Facebook must face invasion of privacy claims among others after a Ninth Circuit panel overturned a lower court’s dismissal of the claims in a Thursday ruling.

(CN) — Facebook must face invasion-of-privacy claims among others after a Ninth Circuit panel revived claims in a Thursday ruling. 

The three-judge panel found the plaintiffs sufficiently pleaded several claims that Facebook violated privacy laws by tracking users’ internet activity after they had logged out of their accounts. 

“Plaintiffs have adequately alleged that Facebook’s tracking and collection practices would cause harm or a material risk of harm to their interest in controlling their personal information,” wrote Chief U.S. Circuit Judge Sidney Thomas in a 38-page unanimous opinion

The case precedes the Cambridge Analytica scandal, as the original complaint was filed in 2012. The plaintiffs claim Facebook knowingly tracked users as they browsed the internet in order to compile a profile that the social networking company could sell to other companies and perfect targeted advertising techniques. 

U.S. District Court Judge Edward Davila dismissed all the state and federal invasion-of-privacy claims in 2015, finding the plaintiffs did not have standing because they could not prove Facebook’s actions made them lose the opportunity to sell their information elsewhere. 

This is a common rationalization for dismissal of invasion-of-privacy claims as it broadly relates to social networking companies which run that because people cannot sell their individual personal data on the open market they don’t suffer a “particularized harm” when a social media company sells it and therefore they lack standing to bring claims. 

But the Ninth Circuit put a kibosh on that legal rationale Thursday, saying that just because someone didn’t incur financial harm as the result of an action doesn’t mean they can’t achieve standing. 

“The ‘gist of the question of standing’ is whether the plaintiff has a sufficiently ‘personal stake in the outcome of the controversy,” Thomas wrote. 

Furthermore, because Facebook was able to wring profits out of the personal information of its users, those users have standing to question the legal viability of those profits. 

“Because California law recognizes a legal interest in unjustly earned profits, plaintiffs have adequately pleaded an entitlement to Facebook’s profits from users’ personal data,” Thomas wrote. 

The ruling reflects an evolution in the American legal system as it relates to users’ ability to sue technology companies for using their personal information to collect revenue from advertisers. 

A Facebook spokesperson said the company "believe(s) this case is without merit and we will defend ourselves vigorously against the allegations.”

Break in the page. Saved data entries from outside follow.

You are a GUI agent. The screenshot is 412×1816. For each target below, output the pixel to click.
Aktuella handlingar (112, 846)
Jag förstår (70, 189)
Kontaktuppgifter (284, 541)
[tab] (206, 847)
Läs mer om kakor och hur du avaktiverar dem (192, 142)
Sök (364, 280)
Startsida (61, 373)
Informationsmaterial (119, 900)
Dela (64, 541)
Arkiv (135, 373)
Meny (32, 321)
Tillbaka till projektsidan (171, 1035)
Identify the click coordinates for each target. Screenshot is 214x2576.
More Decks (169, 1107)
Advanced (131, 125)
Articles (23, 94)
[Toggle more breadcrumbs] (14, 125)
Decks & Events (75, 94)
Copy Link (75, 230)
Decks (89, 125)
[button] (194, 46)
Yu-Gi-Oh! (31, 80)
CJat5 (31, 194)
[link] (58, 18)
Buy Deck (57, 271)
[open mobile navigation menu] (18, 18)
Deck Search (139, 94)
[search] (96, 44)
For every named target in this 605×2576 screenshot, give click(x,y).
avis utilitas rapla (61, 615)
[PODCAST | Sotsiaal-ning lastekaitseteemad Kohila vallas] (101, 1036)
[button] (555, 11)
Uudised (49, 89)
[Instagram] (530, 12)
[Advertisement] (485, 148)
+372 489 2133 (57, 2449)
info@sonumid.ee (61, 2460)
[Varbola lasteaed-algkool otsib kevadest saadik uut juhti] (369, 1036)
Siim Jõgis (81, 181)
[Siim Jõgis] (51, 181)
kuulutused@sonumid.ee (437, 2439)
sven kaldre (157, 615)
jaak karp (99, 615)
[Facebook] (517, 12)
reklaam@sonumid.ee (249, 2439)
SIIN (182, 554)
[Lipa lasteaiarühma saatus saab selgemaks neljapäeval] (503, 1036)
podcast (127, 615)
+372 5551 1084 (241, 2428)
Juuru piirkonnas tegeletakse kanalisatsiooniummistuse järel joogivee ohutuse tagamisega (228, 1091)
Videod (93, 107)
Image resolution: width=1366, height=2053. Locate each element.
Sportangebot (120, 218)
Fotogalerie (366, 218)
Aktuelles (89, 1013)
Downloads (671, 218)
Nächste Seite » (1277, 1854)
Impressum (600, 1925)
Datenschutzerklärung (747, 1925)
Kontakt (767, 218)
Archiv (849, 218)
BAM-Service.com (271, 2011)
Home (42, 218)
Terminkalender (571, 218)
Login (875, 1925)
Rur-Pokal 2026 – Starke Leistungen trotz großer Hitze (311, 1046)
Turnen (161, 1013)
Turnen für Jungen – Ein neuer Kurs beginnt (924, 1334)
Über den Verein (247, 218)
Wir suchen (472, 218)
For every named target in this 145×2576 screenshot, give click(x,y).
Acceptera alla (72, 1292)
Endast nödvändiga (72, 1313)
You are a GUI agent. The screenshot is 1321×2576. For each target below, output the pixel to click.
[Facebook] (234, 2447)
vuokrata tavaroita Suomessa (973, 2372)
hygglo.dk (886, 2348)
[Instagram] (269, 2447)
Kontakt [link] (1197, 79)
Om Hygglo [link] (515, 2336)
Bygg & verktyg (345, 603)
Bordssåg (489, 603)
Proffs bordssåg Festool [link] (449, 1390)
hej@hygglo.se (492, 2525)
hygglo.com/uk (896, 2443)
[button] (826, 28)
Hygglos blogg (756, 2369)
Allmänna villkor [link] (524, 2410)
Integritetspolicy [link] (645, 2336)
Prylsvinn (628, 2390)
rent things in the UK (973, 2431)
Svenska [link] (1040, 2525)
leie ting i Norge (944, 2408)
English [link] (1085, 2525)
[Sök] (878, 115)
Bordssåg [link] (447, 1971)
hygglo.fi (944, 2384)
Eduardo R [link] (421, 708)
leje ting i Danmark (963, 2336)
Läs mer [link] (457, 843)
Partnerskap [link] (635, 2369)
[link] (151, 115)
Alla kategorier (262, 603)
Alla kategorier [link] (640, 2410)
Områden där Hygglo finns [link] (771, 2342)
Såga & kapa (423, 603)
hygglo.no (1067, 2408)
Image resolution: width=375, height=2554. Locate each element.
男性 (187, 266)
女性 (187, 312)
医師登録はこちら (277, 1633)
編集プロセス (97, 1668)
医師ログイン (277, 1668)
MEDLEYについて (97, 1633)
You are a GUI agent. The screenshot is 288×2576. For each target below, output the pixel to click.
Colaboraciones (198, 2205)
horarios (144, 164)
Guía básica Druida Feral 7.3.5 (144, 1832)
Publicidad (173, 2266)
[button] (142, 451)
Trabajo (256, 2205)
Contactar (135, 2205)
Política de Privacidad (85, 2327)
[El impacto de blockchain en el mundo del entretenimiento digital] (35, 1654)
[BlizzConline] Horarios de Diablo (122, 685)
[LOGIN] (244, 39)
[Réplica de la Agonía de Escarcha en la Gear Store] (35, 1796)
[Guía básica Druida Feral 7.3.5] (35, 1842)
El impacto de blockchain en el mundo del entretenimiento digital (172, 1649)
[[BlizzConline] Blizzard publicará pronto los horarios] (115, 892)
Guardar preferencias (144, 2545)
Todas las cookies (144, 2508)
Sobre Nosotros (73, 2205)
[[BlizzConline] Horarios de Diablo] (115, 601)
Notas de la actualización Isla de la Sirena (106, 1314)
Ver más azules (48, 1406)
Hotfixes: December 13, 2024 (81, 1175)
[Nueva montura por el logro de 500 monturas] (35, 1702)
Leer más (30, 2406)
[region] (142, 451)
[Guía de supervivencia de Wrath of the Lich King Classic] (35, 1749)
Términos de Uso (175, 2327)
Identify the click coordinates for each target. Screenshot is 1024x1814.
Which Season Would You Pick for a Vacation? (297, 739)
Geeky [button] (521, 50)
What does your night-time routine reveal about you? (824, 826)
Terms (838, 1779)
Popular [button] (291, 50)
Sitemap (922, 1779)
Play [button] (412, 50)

It remains unclear whether the plaintiffs will eventually prevail on the merits of their claims, but the fact that they have standing clears a significant hurdle for them and other plaintiffs with similar claims against a roster of technology companies. 

Davila had also ruled the plaintiffs failed to bring plausible claims under California statutes related to invasion of privacy and the federal Wire Tap Act. 

But the panel overturned those findings as well, saying plaintiffs sufficiently alleged Facebook invaded their privacy because they have a reasonable expectation that the company was not tracking their internet activity when logged on or off. 

“Plaintiffs have plausibly alleged that Facebook did not disclose that the cookies would continue to track users’ browsing history after they log out of the platform,” Thomas wrote. “Nor did it disclose the extent of information collected.”

Under California law, the standard for invasion of privacy not only requires the injured party to maintain a reasonable expectation of privacy but also has suffered intrusion that would be “highly offensive” to a reasonable person. The court did not opine as to whether such offense was present in the instant case, but said the pleadings were sufficient to move the case forward. 

The ultimate question of whether Facebook’s tracking and collection practices could highly offend a reasonable individual is an issue that cannot be resolved at the pleading stage,” Thomas wrote. “Plaintiffs have identified sufficient facts to survive a motion to dismiss.”

The case will be remanded back to the lower court, where the parties could either settle or move past the motion to dismiss phase on to other procedures and possibly a trial. 

Thomas was joined in the decision by U.S. Circuit Judge Milan Smith Jr. and U.S. District Judge Kathryn Vratil, sitting by designation from the District of Kansas.

Smith was appointed by George W. Bush, Thomas by Bill Clinton and Vratil by George H.W. Bush.